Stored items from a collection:
__________________________________________________
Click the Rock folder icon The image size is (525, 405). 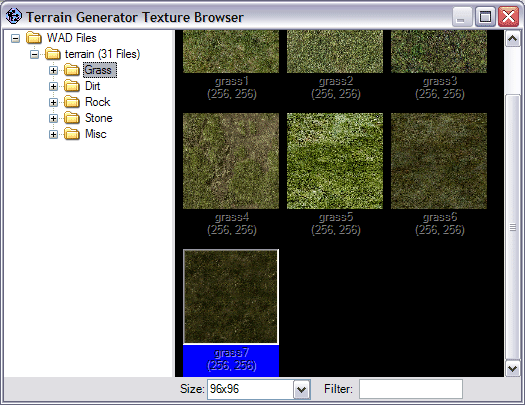pyautogui.click(x=72, y=102)
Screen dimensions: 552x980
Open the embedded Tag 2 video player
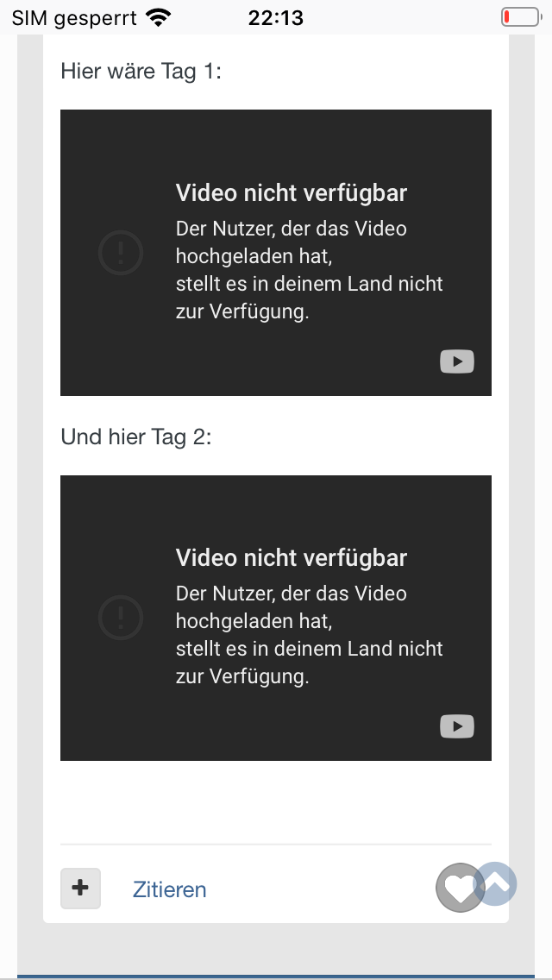click(x=276, y=618)
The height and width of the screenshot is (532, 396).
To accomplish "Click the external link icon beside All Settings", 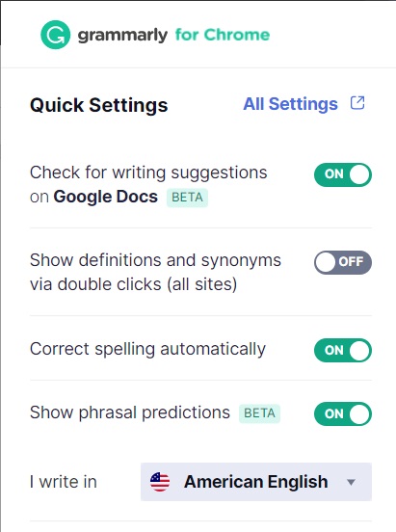I will click(357, 103).
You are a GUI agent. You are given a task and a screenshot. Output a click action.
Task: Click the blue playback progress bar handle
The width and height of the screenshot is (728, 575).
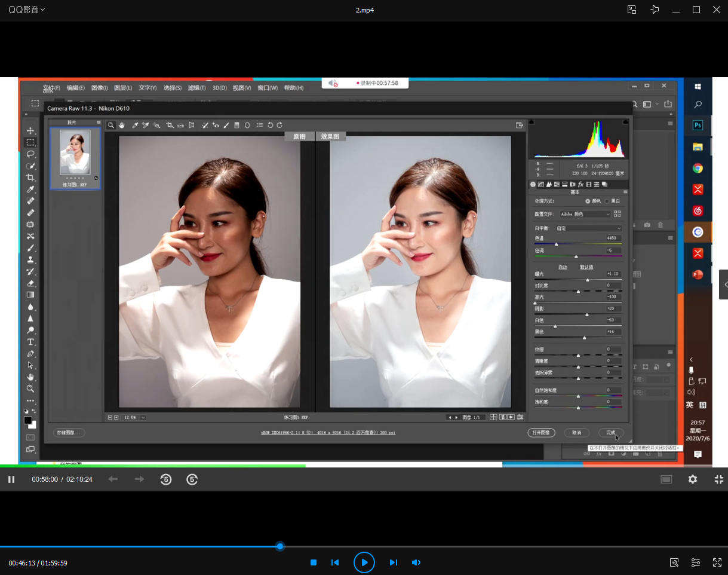tap(280, 546)
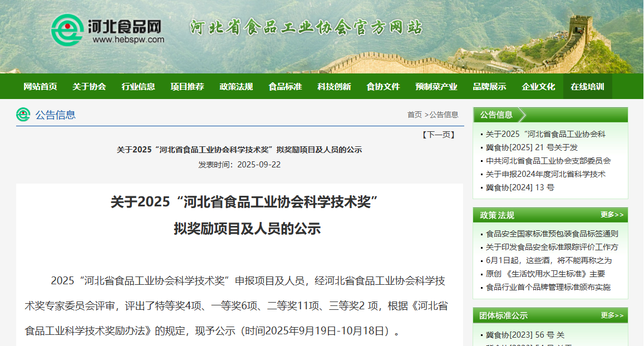Go to 行业信息 in the navigation bar
This screenshot has width=644, height=346.
pos(138,87)
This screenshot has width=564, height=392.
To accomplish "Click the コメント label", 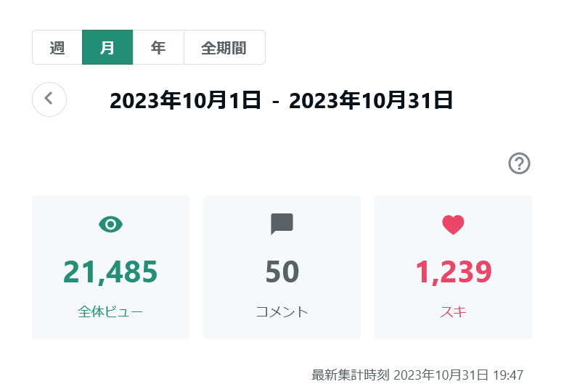I will pos(282,312).
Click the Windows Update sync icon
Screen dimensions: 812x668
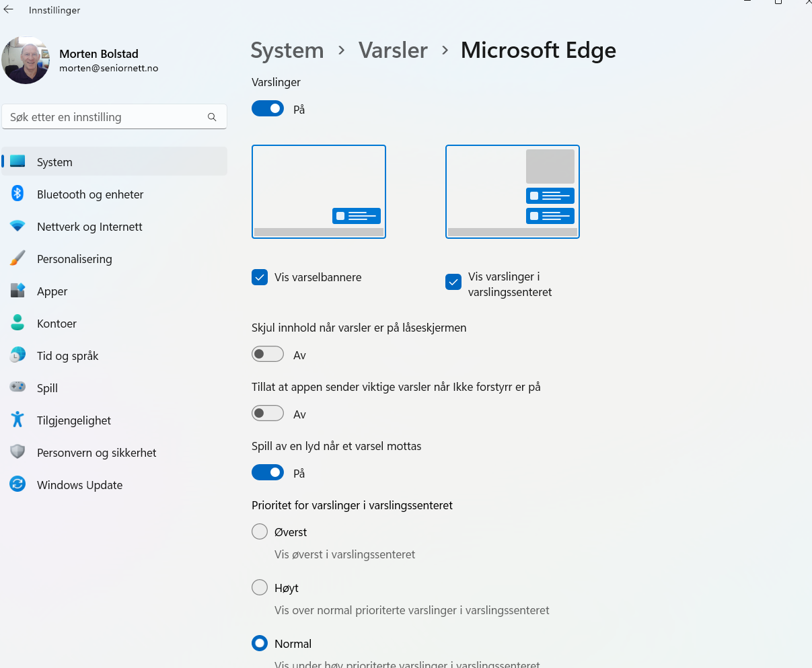click(17, 484)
__________________________________________________
→ **Exercise brief**
What belongs in the answer is each line above from the line with "Task: Click the" to the line with "This screenshot has width=564, height=392.", inclusive, reproduced exactly and free of pictures.

→ **Exercise output**
Task: Click the blue playback progress bar handle
The width and height of the screenshot is (728, 575).
tap(280, 546)
Go to 行业信息 in the navigation bar
This screenshot has width=644, height=346.
pos(138,87)
This screenshot has width=564, height=392.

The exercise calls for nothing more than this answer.